Meeting of the Minds State Plan Conference
The Texas Department of State Health Services, the Texas Council on Alzheimer’s Disease and Related Disorders, and the Alzheimer’s Associations in Texas held a State Plan Town Hall/Public Input meeting April 23, 2010, at the Department of State Health Services in Austin, Texas. Presentations from the meeting can be found in PDF format by visiting the conference presentations page.

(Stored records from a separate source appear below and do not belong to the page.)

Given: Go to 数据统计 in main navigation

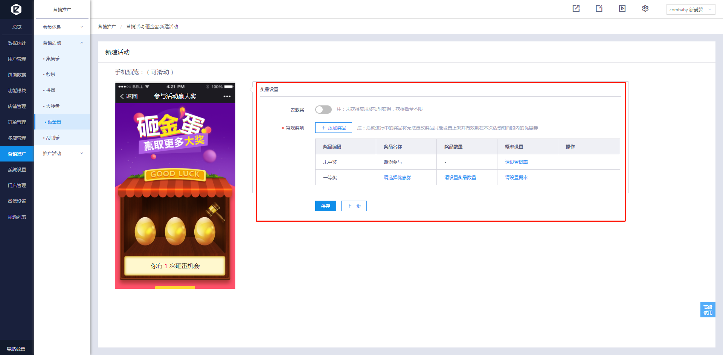Looking at the screenshot, I should [x=17, y=43].
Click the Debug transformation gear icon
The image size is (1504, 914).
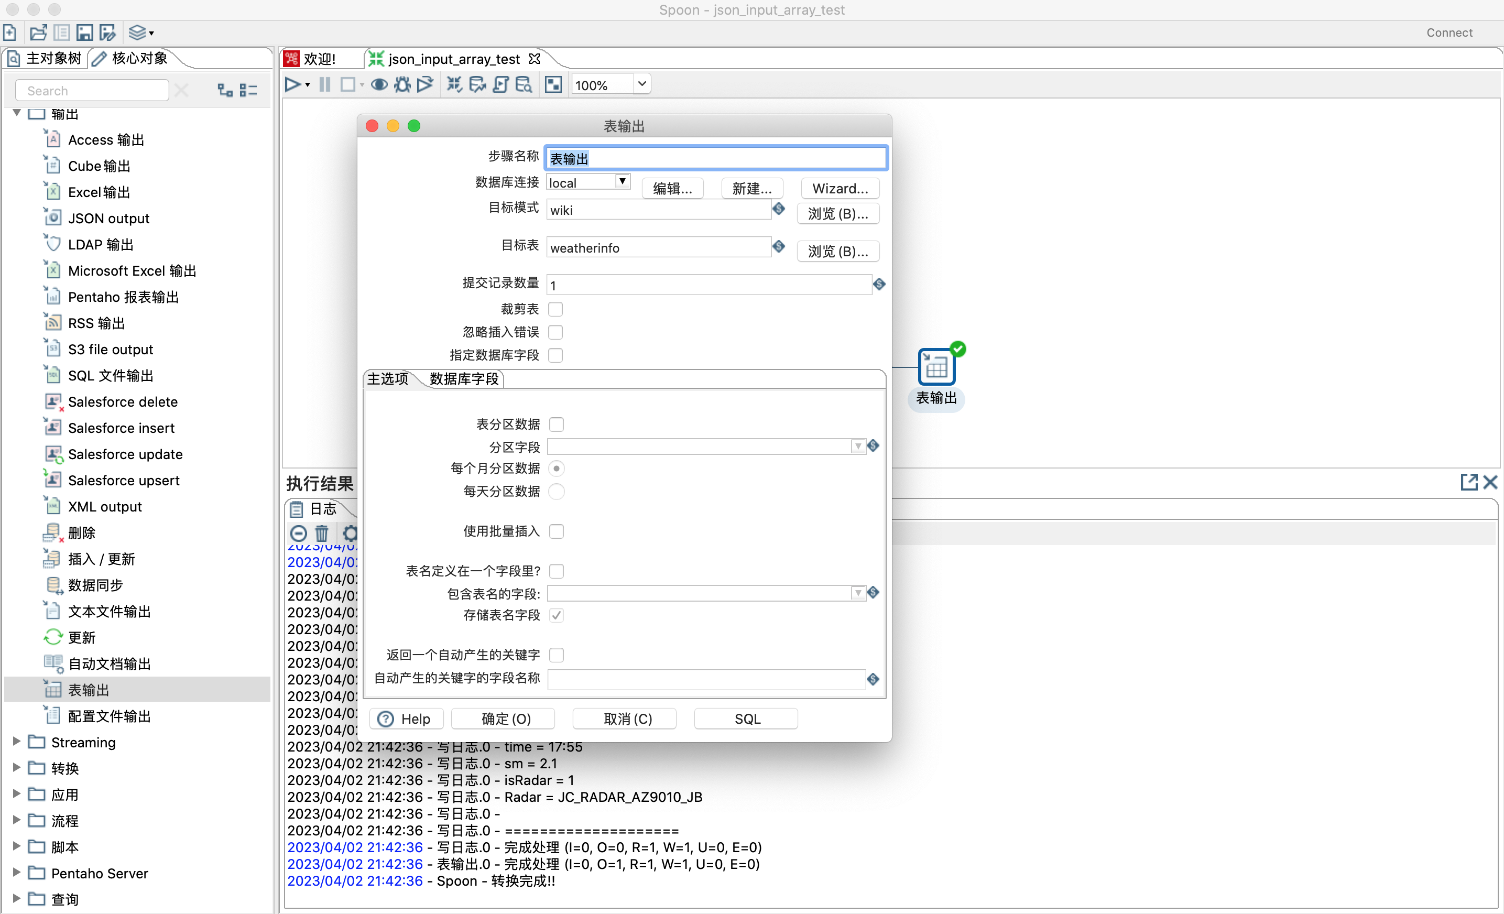[x=402, y=85]
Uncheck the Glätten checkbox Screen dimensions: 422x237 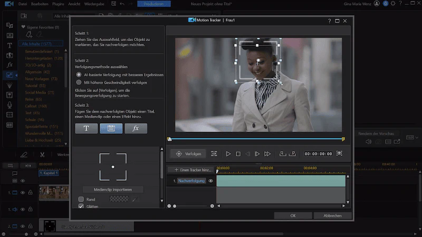tap(81, 206)
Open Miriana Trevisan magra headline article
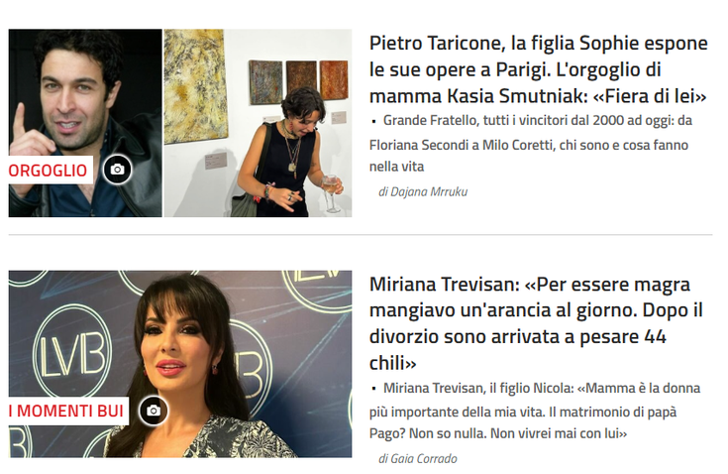This screenshot has width=728, height=474. pyautogui.click(x=536, y=323)
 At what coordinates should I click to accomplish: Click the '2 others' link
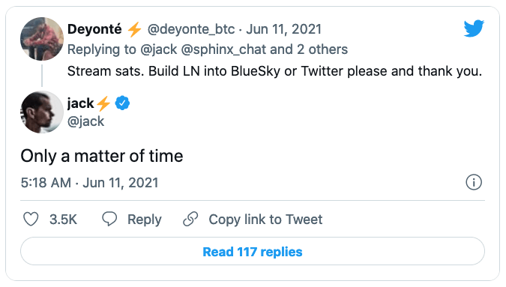coord(322,49)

For more information, contact Susan Ristine at 512-458-7111, x2458 or email at firstname.lastname@example.org
Every 70 seconds, someone in America develops Alzheimer's disease. There are now more than 5.3 million Americans living with Alzheimer's disease. This figure includes 5.1 million Americans 65 and older and approximately 200,000 under age 65 with younger-onset Alzheimer's disease. Alzheimer's is the 7th leading cause of death in the U.S. and the 5th leading cause of death for those over age 65. At least 14 million American baby-boomers, those born between 1946 and 1964, will develop Alzheimer's disease or a related disorder in their lifetime; doubling the number of Americans with the disease today. By mid-century, the rate of disease prevalence will increase to one new case of Alzheimer's disease every 33 seconds, or 2,618 new cases of Alzheimer's disease every day or 955,636 new cases every year.
The looming impact of Alzheimer's disease presents many challenges that cannot be dismissed or ignored:
Clinicians are challenged to treat individuals with Alzheimer's disease at the earliest stages possible to delay its progression, while also helping persons remain independent for longer periods of time;
Researchers are challenged to work towards Alzheimer's disease prevention and cure, while also finding ways to delay the onset of symptoms until later in the life span;
Caregivers are challenged to provide appropriate care and support to family members living with Alzheimer's disease, while also finding ways to manage competing financial, physical, and emotional needs;
Prevention is challenged to replace the widely held belief that declines in brain health and cognitive function are a normal part of aging; when in fact such declines may be delayed and may be prevented with early detection and treatment;
Infrastructure is challenged to meet the societal and economic impact of Alzheimer's disease, while also providing optimal, coordinated care and support systems for individuals affected by this disease.
The 2010-2015 Texas State Plan on Alzheimer's Disease was developed in direct response to the growing prevalence of Alzheimer's disease. Integral to the success of plan implementation are high levels of commitment and collaboration by all stake-holders across the state. Ongoing coordination, information and resource sharing, partnership development, and capacity building are essential for creating a sustained and resourced state-wide system to promote and advance the recommendations of this plan.